I make mistakes all the time. Maybe the biggest one is sometimes not learning from the last one. Some call it stupidity, but I’m immune from that one because I’m Irish. In Ireland it’s traditional to repeat mistakes at least a few times. It’s all just part of the deal. It is a great comfort though to watch others make complete idiots of themselves in other fields. It helps with the self-forgiveness process. I was absolutely thrilled to hear the commentator in a recent world cup match come out with a classic “Usually you should have at least eight or nine players in a ten man wall”. He can play in my game any time he likes. Then, one of the guys on the mike in the Rio (I think these guys are paid by the word or just love themselves) beat the football guy out of sight with the following “We had over two thousand players yesterday and had to give only one ten minute penalty for use of the F. word. Congratulations to all of you, including those who weren’t here yesterday.” Wow.
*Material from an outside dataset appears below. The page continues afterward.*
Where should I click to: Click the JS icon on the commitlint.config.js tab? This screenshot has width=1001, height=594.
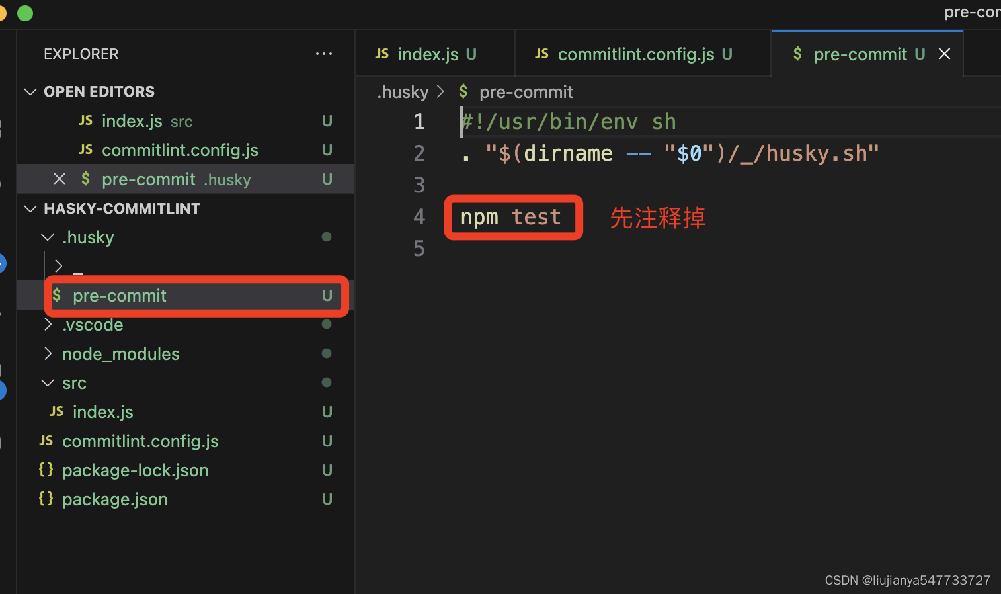tap(541, 54)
I like Dan Heimiller, he’s a very good aggressive all round tournament poker player. He raises more often than any man alive. He looks like he should be a rock but he’s actually the complete opposite. He drives people nuts with his constant raising and re-raising and enjoys quite a degree of success. He’s also a very amusing and enthusiastic beer drinking companion and can converse in a zany and entertaining manner on many subjects which don’t involve a flop, a turn or a river. But sometimes he gets a little confused. During the dinner break in one of the two thousand no-limit tournaments, a friend of mine told me Dan had just been talking to him about me. It appears that Dan thought that I was giving up too much of my edge (I’m glad that at least someone thinks I have one) by putting my opponents too much at ease with my easygoing attitude at the table. He may or may not be right but the funny thing is that half an hour after having this conversation he asked me if I’d trade five percent with him. Sounds like an audition for a membership the Irish team to me.
I went over to the Bellagio the other day to play the thousand dollar no-limit holdem tournament that they hold every afternoon. Very player friendly. Five thousand starting chips and a tournament director and staff who know what poker and poker players are all about. It’s a pity Jack McLelland is no longer involved in the wsop. After misplaying AQ to lose three quarters of my chips to KK (I should know that even the guy who’s drinking gets a big hand just as often as the other guys) I then flopped a set of queens for the rest of my money, only to lose to A3 who hit a runner runner for a wheel. Good practice for the omaha tournament that’s coming up! England’s Ian Woodley, runner up in the recent Irish open, came out with a gem, which was almost but not quite worth the thousand. We were discussing the final of the pot-limit holdem event in 2005 where the USA’s Brian Wilson (who also finished second in 888’s televised UK Open) defeated England’s man in form John Gale. Ian’s theory was that these two guys were probably twins that had been separated at birth, and only met up at the final table. If you have played with them or watched them play, you’ll find it hard to rule out this possibility.
Next up was the 2500 no-limit holdem in the Rio, which unfortunately turned out to be another practice session for the omaha. I checked top set to the button on an A K 2 flop (he’s raised and I re-raised before the flop) and he stuck me all-in. A ten and a queen later, I was on my way back to the Gold Coast. I stopped on the Rio gift shop on the way to cheer myself up by purchasing and consuming a Milky Way. I consider this a very loose play as a Milky Way is a quarter cheaper in the Gold Coast but sometimes you’ve got to take the worst of it, just for the hell of it. The very pleasant Asian lady who served me looked at my shirt and said “888, very lucky number!”. She’s still alive but that’s down more to my ignorance at the time of the status of the death penalty in the state of Nevada than to anything else.